Cereno Scientific’s PAH Treatment Gets FDA Fast Track Status

FDA has granted fast track designation to Sweden-based Cereno Scientific (Cereno) for the company’s lead program, CS1, a treatment for pulmonary arterial hypertension (PAH) (1). Cereno announced the FDA decision in a press release on Aug. 26, 2025.

Encouraging trial results

PAH is a rare, progressive disease—characterized by patients having abnormally high blood pressure in the arteries in the lungs—for which safer and disease-modifying therapies are of urgent need, according to Cereno (1,2). CS1 works as an oral histone deacetylase inhibitor that Cereno says has a unique mechanism of action via epigenetic modulation.

Cereno reports that CS1 demonstrated encouraging efficacy while meeting its primary endpoint of safety and tolerability in a Phase IIa trial in patients with PAH, including the following improvements: REVEAL risk score, functional class, and quality of life, plus early signs of both reverse vascular remodeling and right heart function (1).

A Phase IIb trial is currently being prepared.

How fast track can help

“The fast track designation for CS1 underscores FDA’s recognition of its potential to address the significant unmet need in PAH,” said Rahul Agrawal, MD, chief medical officer and Head of R&D at Cereno Scientific, in the press release (1). “Fast track designation will enable closer interaction with the FDA, enabling timely feedback on our development plans as we advance CS1 into its Phase IIb trial and beyond. This designation marks an important step in the development journey for CS1 and supports our goal of making innovative treatment options available to PAH patients as efficiently as possible.”

Cereno CEO Sten R. Sörensen agreed, reiterating that the designation brings Cereno into closer and more frequent interaction with FDA, as well as eligibility for rolling review and the potential for priority review (1).

“We are very pleased to have achieved fast track designation for CS1, which both validates the strength of our CS1 program and supports our mission to bring pioneering treatments to patients with devastating rare diseases like PAH,” Sörensen said in the release (1). “For patients, [the] fast track [program] can accelerate the pathway to new therapies.
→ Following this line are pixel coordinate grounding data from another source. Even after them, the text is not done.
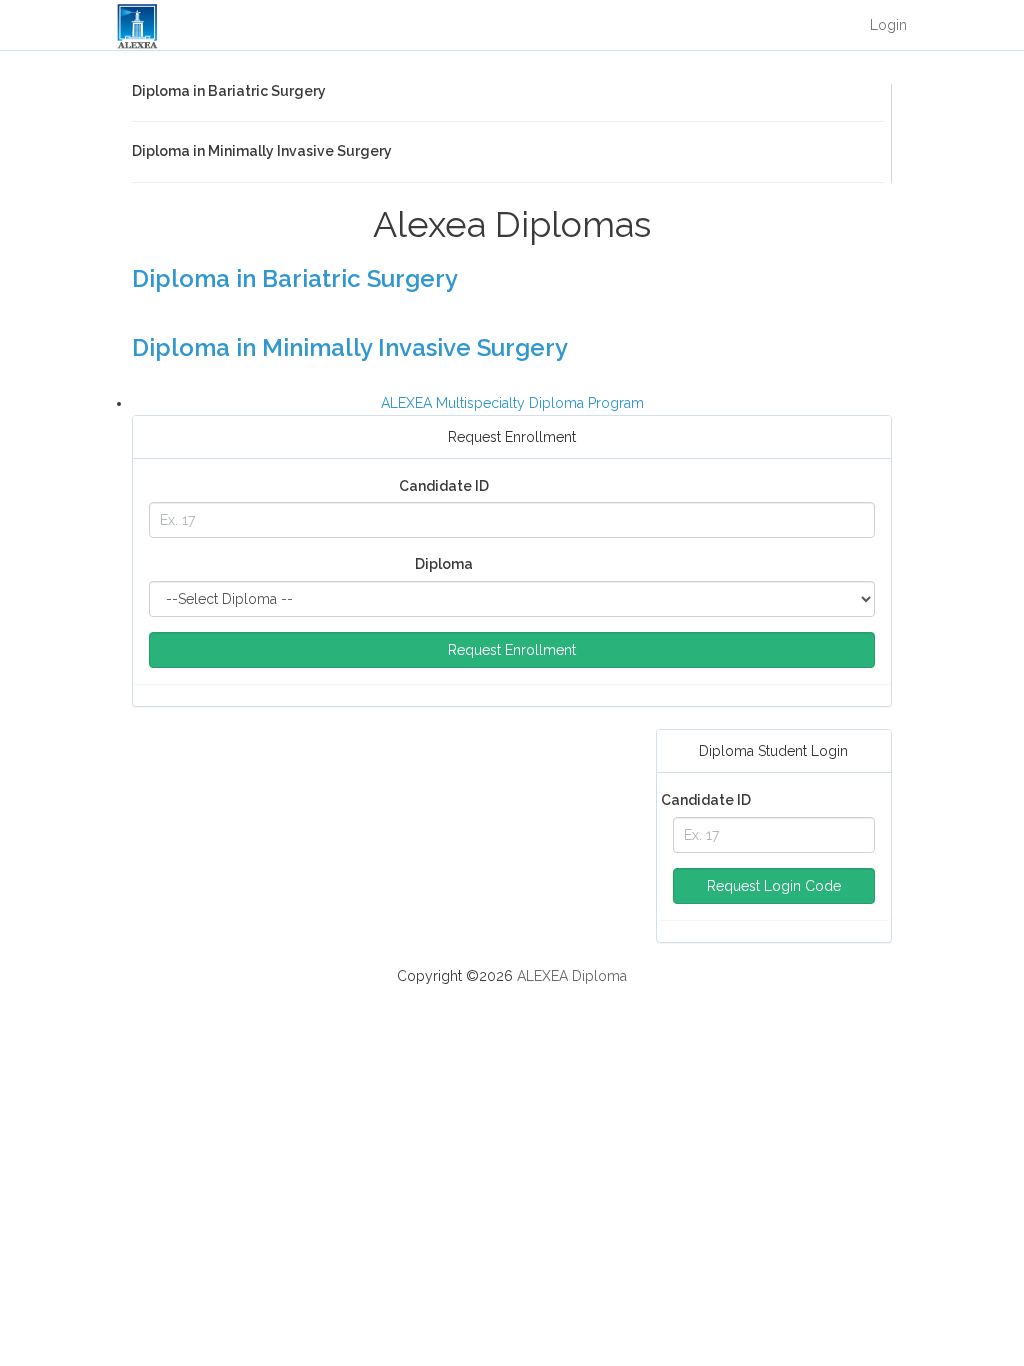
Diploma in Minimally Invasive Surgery (350, 347)
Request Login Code (774, 886)
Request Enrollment (512, 650)
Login (888, 25)
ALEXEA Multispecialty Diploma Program (512, 403)
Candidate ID (444, 486)
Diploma (444, 564)
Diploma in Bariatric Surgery (295, 278)
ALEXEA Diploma (572, 976)
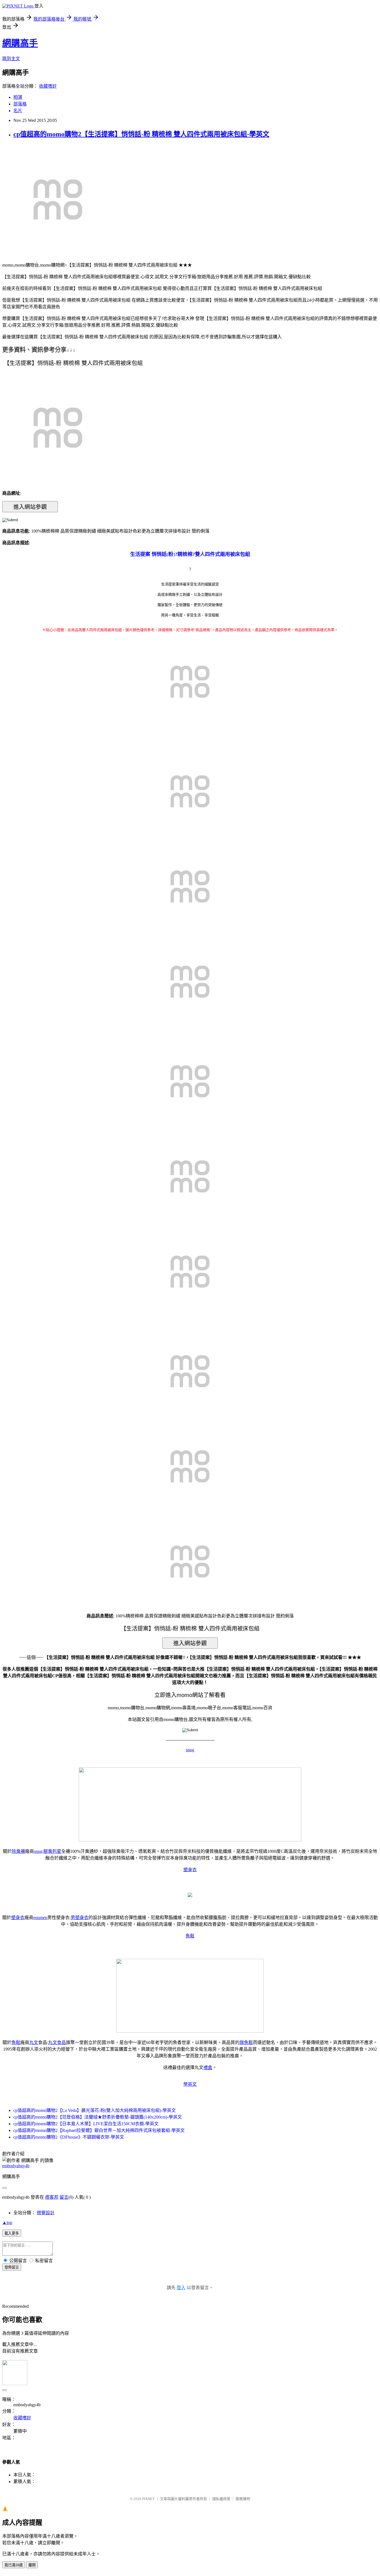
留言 (64, 2197)
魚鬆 (190, 1936)
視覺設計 (46, 2212)
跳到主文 (11, 58)
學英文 (190, 2084)
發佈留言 (11, 2267)
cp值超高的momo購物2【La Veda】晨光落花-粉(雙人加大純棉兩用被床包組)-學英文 (94, 2110)
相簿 (17, 97)
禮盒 (207, 2067)
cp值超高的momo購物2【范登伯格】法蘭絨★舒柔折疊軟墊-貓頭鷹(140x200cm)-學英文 (97, 2117)
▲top (7, 2222)
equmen (40, 1917)
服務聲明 (243, 2499)
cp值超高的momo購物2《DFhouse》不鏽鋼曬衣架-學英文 (68, 2137)
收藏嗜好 (48, 86)
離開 (32, 2565)
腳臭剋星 (52, 1851)
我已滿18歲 (13, 2565)
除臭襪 (18, 1851)
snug (190, 1749)
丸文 (33, 2042)
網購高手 (20, 43)
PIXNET (148, 2499)
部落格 (20, 104)
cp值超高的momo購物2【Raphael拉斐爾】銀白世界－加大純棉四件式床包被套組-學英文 (99, 2130)
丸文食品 (57, 2042)
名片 (17, 110)
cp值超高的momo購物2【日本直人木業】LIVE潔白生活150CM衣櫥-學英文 (86, 2123)
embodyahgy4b (15, 2165)
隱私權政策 (221, 2499)
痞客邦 (51, 2197)
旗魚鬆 (246, 2042)
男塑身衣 (79, 1917)
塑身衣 (190, 1869)
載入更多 (11, 2233)
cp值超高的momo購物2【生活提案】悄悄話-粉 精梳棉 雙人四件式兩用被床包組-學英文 (141, 134)
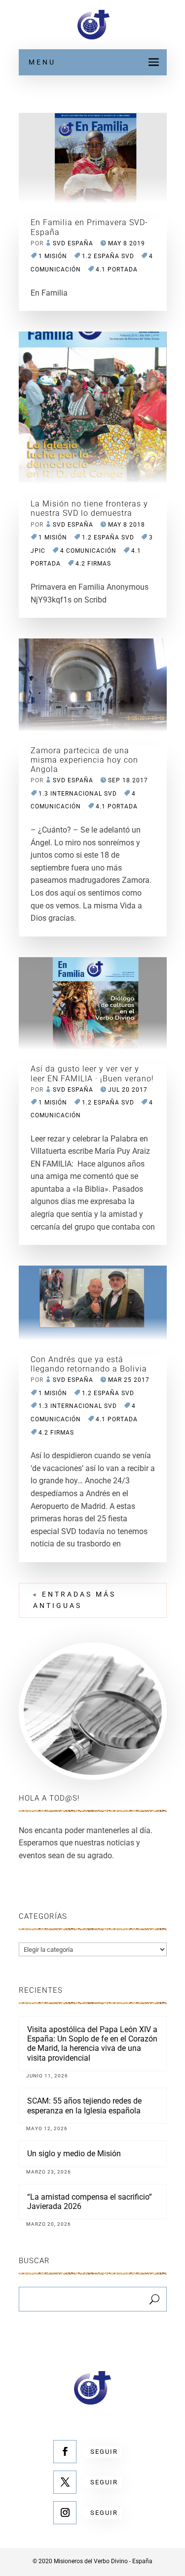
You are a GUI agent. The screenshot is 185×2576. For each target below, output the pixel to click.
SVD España (73, 243)
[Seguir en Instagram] (64, 2512)
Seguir (104, 2451)
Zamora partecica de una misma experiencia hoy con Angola (84, 760)
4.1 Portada (117, 269)
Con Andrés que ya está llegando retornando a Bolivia (89, 1364)
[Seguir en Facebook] (64, 2451)
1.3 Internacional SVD (77, 793)
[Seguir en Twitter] (64, 2482)
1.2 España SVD (108, 256)
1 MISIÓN (52, 256)
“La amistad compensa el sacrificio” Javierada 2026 (89, 2201)
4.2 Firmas (93, 563)
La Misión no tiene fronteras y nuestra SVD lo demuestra (89, 508)
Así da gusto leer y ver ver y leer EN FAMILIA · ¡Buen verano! (92, 1073)
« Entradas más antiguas (74, 1600)
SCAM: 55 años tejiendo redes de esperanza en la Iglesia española (84, 2105)
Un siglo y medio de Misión (74, 2153)
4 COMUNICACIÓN (88, 550)
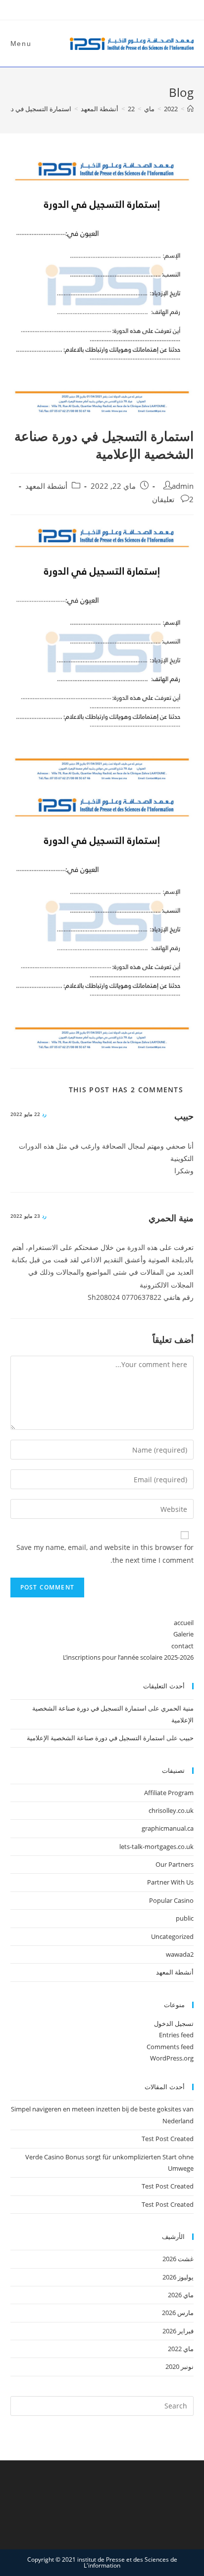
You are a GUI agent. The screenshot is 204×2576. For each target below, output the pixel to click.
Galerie (183, 1634)
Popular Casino (171, 1900)
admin (183, 486)
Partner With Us (170, 1882)
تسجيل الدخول (174, 2023)
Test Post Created (168, 2138)
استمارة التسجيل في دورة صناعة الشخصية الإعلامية (96, 1737)
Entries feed (176, 2034)
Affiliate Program (169, 1792)
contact (182, 1645)
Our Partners (174, 1864)
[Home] (190, 108)
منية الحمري (171, 1218)
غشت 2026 (178, 2258)
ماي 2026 (181, 2294)
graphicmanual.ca (168, 1828)
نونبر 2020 (179, 2366)
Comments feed (170, 2046)
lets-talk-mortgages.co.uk (156, 1846)
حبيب (184, 1116)
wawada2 (180, 1954)
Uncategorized (172, 1936)
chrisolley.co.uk (171, 1810)
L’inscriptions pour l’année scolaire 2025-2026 (128, 1657)
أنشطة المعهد (46, 486)
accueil (184, 1622)
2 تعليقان (173, 499)
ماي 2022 (181, 2348)
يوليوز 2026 (178, 2277)
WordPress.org (172, 2058)
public (185, 1918)
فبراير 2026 (178, 2330)
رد (44, 1114)
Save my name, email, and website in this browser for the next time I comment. (105, 1553)
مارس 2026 (178, 2312)
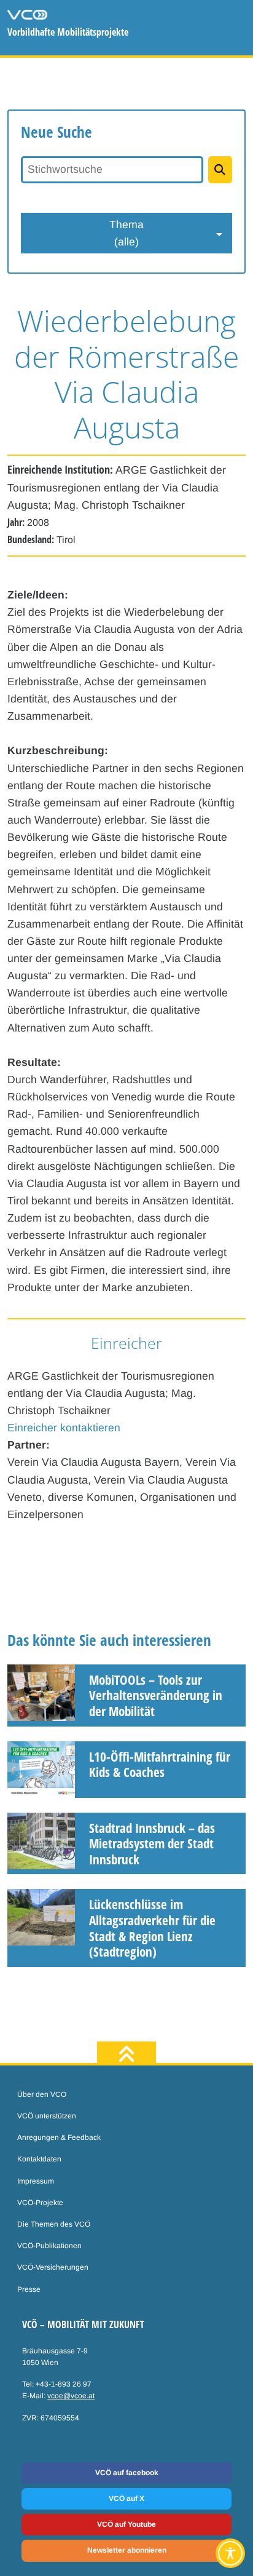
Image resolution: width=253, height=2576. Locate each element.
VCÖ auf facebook (126, 2472)
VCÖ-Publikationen (49, 2245)
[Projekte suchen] (220, 169)
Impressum (35, 2181)
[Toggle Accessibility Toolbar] (230, 2553)
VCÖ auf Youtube (126, 2524)
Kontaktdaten (39, 2159)
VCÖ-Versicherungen (52, 2267)
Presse (29, 2289)
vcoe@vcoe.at (71, 2395)
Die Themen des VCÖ (53, 2224)
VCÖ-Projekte (40, 2202)
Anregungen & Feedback (59, 2137)
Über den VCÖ (41, 2094)
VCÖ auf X (126, 2498)
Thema (126, 233)
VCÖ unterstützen (46, 2116)
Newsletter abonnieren (126, 2550)
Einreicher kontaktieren (63, 1427)
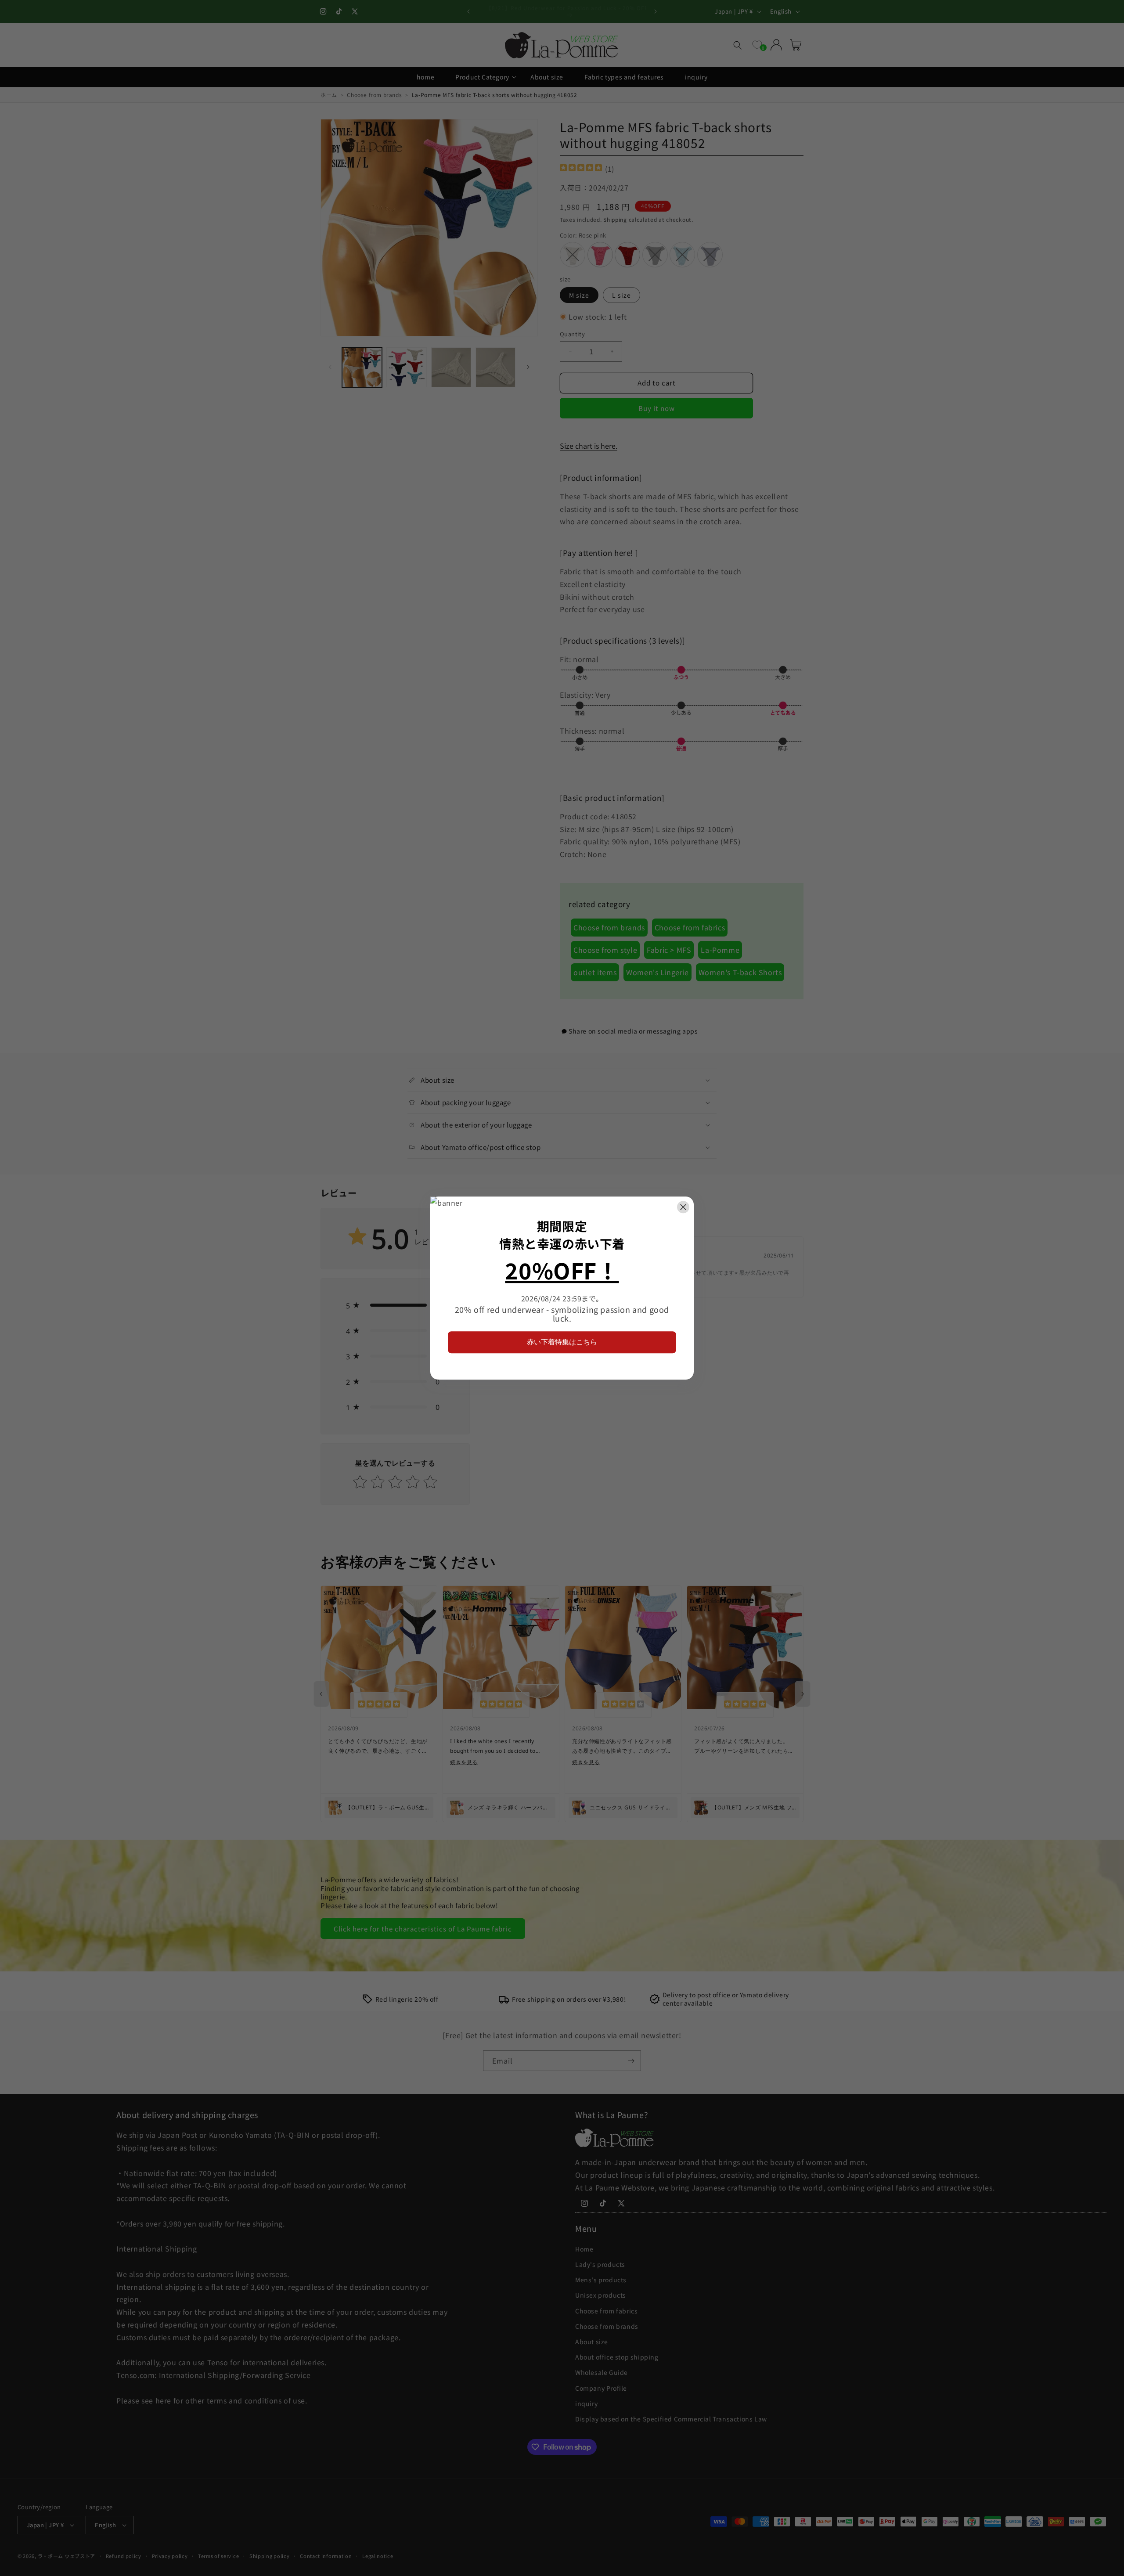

For Cereno, it is a significant milestone that enhances the value of CS1, reinforces our competitive position, and creates further opportunities for strategic collaborations.”

Other advancements for PAH

Several treatments for PAH advanced in 2024. In June of that year, the European Medicines Agency (EMA) granted marketing authorization in the European Union to Merck (known as MSD outside the United States and Canada)’s Winrevair (sotatercept), as a means of improving exercise capacity in patients with PAH (2). The treatment officially received European Commission (EC) approval in August 2024 (3).

In September 2024, also following a positive opinion from EMA’s Committee for Medicinal Products for Human Use (CHMP), EC approved Johnson & Johnson’s Yuvanci (macitentan/tadalafil) for treatment of PAH (4).

References

1. Cereno Scientific. Cereno Scientific Granted FDA Fast Track Designation for CS1 in Rare Disease Pulmonary Arterial Hypertension (PAH). Press Release. Aug. 26, 2025.
2. EMA. Positive CHMP Opinion on First-in-Class Medicine to Treat Pulmonary Arterial Hypertension. Press Release. June 28, 2024.
3. Merck. Merck Receives European Commission Approval for Winrevair (sotatercept) in Combination with Other Pulmonary Arterial Hypertension (PAH) Therapies, for the Treatment of PAH in Adult Patients with Functional Class II-III. Press Release. Aug. 26, 2024.
4. Johnson & Johnson. European Commission approves Yuvanci (Single Tablet Combination Therapy [STCT] of Macitentan and Tadalafil) for Treatment of Patients with Pulmonary Arterial Hypertension (PAH). Press Release. Sept. 30, 2024.